The suggested consumer commands include a flag to read --from-beginning to be sure you capture the messages even if you don’t run the consumer immediately after running the producer. If you leave off the --from-beginning flag, the consumer will read only the last message produced during its current session.

The examples below include a few minimal configs. For full property references, see Configurations reference.

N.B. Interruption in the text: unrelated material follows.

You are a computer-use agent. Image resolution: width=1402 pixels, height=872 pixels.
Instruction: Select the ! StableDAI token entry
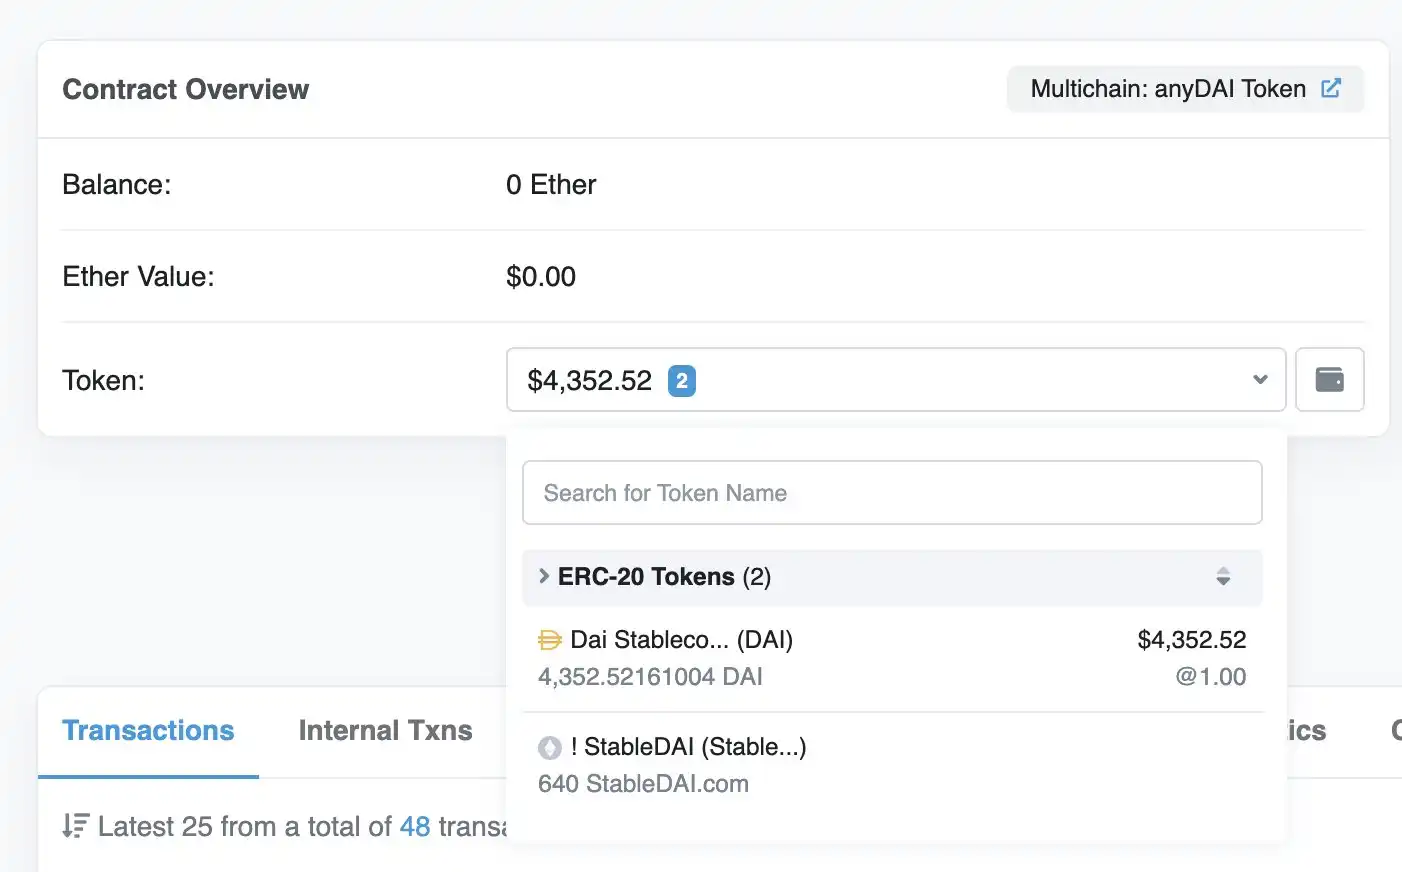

  • Prerequisites to run these examples are generally the same as those described for the Schema Registry Tutorial with the exception of Maven, which is not needed here. Also, Confluent Platform version 5.5.0 or later is required here.
  • The following examples use the default Schema Registry URL value (localhost:8081). The examples show how to configure this inline by supplying the URL as an argument to the --property flag in the command line arguments of the producer and consumer (--property schema.registry.url=<address of your schema registry>). Alternatively, you could set this property in $CONFLUENT_HOME/etc/kafka/server.properties, and not have to include it in the producer and consumer commands. For example: confluent.schema.registry.url=http://localhost:8081
  • These examples make use of the kafka-avro-console-producer and kafka-avro-console-consumer, which are located in $CONFLUENT_HOME/bin.

Create and use schemas

  1. Start Confluent Platform using the following command:

    confluent local services start


    • Alternatively, you can simply run confluent local services schema-registry start which also starts kafka and zookeeper as dependencies. This demo does not directly reference the other services, such as Connect and Control Center. That said, you may want to run the full stack anyway to further explore, for example, how the topics and messages display on Control Center. To learn more about confluent local, see Quick Start for Confluent Platform and confluent local in the Confluent CLI command reference.
    • The confluent local commands run in the background so you can re-use this command window. Separate sessions are required for the producer and consumer.
  2. Verify registered schema types.

    Schema Registry supports arbitrary schema types. You should verify which schema types are currently registered with Schema Registry.

    To do so, type the following command (assuming you use the default URL and port for Schema Registry, localhost:8081):

    curl http://localhost:8081/schemas/types

    The response will be one or more of the following. If additional schema format plugins are installed, these will also be available.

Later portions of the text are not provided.